The British government would only loan money conditionally to the Cunard Line to enable the Queen Mary to be completed, if they merged with the WSL. On 10 May 1934, the two lines combined, becoming the Cunard-White Star Line. Once merged, the British Treasury department loaned over £9.5 million to the company. £3 million was for the completion of the Queen Mary; £5 million to build the Queen Elizabeth and £1.5 million of working capital. The Cunard-White Star Line fleet consisted of 25 vessels. 15 of these were WSL vessels including the Olympic, Majestic and Homeric. The Oceanic Steam Navigation Company was wound up and the ships and the property were sold.

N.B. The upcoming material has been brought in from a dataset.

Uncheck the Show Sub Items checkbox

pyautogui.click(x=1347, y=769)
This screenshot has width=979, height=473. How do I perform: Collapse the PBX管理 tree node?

The Olympic was bought for £100,000 by Sir John Jarvis who then sold it on to Thos W. Ward stipulating she was to be broken up at Jarrow. On 6 November the auction started whereby the fixtures and fittings from the ship were auctioned.

On Sunday 17 October 1937, Joseph Bruce Ismay died at his Hill Street home in London. He suffered a stroke rendering him blind and speechless. The last office of the Oceanic Steam Navigation Company was closed and the company wound up on 21 August 1939.

In 1947, the Cunard Steamship Company bought all the remaining Cunard–White Star Line’s share capital (38%). The company was then known as Cunard Line. The “White Star” was dropped from the name. Once the Britannic returned to Liverpool on 4 December 1960 and decommissioned, it was the end of an era: the end of the WSL.